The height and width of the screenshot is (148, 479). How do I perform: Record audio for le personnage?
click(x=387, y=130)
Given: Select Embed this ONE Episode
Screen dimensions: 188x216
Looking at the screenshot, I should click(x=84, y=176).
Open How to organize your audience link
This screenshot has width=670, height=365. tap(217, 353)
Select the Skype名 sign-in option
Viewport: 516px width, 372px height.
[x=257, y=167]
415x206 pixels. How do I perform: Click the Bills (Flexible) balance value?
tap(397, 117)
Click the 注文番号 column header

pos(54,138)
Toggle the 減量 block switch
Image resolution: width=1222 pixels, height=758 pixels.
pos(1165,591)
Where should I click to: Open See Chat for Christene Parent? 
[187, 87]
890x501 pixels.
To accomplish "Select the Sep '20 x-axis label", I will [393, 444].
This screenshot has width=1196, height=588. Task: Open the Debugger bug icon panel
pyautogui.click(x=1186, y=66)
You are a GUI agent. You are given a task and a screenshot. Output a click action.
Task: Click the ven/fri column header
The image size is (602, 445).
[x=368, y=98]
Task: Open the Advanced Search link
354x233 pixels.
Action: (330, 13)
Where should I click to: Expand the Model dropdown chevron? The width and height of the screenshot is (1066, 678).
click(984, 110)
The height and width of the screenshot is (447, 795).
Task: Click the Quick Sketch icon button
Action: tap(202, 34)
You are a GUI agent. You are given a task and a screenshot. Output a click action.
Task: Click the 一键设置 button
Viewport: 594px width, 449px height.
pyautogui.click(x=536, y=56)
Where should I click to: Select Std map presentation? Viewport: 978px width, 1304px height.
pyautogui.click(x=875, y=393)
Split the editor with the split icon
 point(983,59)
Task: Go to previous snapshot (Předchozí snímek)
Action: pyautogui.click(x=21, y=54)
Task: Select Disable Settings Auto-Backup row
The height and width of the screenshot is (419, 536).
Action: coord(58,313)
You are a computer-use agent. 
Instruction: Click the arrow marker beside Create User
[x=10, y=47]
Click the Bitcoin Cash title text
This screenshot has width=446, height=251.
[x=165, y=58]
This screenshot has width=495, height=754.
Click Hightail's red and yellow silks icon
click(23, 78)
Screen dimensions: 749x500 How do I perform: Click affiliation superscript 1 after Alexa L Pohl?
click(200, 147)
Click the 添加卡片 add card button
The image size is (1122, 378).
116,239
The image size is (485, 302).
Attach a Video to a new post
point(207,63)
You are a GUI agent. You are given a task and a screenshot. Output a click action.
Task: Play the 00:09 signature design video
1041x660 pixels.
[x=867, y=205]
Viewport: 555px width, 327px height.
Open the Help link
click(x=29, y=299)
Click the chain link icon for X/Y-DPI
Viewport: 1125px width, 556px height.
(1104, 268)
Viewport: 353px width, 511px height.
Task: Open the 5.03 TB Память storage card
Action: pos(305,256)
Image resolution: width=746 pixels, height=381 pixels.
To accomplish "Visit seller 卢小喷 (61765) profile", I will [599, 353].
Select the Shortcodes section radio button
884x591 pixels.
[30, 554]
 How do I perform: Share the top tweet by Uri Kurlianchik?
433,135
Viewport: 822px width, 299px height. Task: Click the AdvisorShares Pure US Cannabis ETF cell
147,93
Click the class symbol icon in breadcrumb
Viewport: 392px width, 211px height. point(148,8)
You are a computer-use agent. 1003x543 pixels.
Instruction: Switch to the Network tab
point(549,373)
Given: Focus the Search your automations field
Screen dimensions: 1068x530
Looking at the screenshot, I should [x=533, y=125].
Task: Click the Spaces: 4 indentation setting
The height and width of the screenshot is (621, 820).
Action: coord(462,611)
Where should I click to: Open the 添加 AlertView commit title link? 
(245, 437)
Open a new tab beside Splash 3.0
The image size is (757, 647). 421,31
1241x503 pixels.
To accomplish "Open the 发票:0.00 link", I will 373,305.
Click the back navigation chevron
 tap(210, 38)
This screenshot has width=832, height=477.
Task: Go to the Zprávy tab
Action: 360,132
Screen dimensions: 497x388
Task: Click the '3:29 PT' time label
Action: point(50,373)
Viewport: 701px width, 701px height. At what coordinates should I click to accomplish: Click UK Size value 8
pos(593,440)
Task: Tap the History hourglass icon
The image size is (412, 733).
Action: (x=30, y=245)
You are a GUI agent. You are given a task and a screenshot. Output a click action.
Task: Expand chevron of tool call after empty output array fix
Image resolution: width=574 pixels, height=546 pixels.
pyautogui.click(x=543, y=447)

################

▸ **Exercise**
Wherever the string "Search" appears in the records above, copy the line it sits in.

▸ **Result of the task**
Task: Open the Advanced Search link
Given: Focus the Search your automations field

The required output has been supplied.